* _What you will do_
Across the whole listing, how many lines hold the word "description"? Reply with the number by itself.
────────────────────────────────────────
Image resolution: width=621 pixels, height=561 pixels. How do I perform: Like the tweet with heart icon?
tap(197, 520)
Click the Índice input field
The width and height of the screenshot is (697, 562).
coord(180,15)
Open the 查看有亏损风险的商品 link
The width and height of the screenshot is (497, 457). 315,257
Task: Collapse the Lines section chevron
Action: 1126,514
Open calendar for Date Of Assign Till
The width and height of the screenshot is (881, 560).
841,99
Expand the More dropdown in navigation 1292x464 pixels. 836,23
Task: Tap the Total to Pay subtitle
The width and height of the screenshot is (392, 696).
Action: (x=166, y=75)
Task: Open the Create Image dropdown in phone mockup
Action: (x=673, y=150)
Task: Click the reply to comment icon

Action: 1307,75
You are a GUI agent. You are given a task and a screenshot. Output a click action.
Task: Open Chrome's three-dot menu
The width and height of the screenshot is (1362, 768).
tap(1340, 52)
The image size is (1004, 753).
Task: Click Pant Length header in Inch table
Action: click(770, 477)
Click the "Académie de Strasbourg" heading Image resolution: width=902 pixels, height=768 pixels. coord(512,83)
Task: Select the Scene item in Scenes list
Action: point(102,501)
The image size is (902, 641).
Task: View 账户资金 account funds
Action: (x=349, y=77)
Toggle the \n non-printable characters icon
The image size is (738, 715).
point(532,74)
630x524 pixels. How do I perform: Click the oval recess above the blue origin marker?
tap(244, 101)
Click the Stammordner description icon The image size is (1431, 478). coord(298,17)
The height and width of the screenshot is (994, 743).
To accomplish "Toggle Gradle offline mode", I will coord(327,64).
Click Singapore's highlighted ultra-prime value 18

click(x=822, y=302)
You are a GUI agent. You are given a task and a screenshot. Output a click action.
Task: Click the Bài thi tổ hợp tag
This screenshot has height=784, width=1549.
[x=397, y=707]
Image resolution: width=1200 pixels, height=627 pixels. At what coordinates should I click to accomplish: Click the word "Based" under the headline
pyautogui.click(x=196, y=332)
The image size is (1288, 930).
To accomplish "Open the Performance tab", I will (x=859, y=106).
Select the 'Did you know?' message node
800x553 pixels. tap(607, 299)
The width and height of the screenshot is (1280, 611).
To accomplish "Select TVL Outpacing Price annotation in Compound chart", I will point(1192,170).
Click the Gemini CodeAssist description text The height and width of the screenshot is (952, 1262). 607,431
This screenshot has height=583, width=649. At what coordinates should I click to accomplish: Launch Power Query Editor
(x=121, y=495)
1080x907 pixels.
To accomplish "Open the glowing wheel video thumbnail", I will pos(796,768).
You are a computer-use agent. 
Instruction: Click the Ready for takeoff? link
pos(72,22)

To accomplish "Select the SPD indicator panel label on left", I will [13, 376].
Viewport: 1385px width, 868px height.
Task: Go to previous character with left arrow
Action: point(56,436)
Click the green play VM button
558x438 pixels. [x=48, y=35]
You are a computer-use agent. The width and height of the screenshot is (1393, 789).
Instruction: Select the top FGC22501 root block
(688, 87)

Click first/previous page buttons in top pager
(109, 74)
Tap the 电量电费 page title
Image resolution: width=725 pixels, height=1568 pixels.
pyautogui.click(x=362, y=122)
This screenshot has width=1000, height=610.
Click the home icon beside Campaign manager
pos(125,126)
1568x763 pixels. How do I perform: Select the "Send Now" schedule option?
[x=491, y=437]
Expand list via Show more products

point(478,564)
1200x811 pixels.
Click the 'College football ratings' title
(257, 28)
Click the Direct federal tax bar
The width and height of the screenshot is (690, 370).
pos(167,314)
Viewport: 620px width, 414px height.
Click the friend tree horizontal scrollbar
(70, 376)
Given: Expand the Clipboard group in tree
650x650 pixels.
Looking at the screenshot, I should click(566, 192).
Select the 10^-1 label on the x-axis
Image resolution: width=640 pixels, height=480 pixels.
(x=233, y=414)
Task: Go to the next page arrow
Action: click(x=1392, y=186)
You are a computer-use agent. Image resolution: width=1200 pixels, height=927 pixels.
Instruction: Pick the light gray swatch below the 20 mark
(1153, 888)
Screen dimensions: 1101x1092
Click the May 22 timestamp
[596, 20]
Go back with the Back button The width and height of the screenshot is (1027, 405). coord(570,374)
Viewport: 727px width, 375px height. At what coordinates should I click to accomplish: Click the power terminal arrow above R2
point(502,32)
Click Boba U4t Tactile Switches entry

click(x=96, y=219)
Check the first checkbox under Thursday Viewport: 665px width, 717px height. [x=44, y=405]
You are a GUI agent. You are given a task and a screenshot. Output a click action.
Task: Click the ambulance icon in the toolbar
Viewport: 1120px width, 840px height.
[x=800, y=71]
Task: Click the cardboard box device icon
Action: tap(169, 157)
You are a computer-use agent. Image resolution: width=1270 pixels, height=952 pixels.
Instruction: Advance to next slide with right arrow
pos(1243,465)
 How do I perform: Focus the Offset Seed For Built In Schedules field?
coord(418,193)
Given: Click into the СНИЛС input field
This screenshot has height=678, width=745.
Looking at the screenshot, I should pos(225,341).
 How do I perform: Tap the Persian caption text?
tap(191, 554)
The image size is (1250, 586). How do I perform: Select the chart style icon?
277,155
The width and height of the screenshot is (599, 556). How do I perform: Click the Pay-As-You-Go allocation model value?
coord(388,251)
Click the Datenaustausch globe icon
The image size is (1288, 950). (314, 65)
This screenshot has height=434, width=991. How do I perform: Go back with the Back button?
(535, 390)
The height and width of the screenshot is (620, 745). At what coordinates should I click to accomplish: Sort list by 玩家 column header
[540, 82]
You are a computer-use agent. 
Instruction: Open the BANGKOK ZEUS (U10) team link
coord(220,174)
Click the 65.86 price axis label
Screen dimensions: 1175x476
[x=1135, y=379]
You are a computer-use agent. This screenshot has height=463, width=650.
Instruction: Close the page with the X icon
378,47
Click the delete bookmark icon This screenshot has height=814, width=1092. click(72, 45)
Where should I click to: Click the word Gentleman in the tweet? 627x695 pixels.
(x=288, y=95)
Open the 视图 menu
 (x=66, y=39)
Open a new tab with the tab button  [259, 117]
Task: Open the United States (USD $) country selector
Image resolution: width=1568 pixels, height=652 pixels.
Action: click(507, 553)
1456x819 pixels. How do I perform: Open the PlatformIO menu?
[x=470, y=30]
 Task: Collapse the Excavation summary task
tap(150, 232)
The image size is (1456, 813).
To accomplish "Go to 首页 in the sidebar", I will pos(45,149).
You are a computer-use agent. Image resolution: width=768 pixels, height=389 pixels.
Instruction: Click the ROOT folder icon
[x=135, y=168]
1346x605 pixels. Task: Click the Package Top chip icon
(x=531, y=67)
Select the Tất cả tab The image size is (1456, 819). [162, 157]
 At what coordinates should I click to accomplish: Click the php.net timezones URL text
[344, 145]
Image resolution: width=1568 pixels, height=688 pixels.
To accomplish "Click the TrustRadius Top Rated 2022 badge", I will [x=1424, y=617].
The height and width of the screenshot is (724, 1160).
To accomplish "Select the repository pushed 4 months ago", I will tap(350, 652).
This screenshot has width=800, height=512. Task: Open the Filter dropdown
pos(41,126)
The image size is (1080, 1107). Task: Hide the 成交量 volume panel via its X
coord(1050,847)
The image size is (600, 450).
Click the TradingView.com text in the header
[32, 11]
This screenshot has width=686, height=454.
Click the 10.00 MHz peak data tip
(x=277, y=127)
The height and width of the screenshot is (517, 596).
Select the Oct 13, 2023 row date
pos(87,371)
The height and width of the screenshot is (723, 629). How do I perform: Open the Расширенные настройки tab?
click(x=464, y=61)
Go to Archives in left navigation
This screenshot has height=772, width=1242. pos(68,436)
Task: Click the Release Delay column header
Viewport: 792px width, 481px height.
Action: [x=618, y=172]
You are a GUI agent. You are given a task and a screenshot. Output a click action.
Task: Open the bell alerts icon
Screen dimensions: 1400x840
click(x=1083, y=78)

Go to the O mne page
────────────────────────────────────────
* _Result of the exercise_
2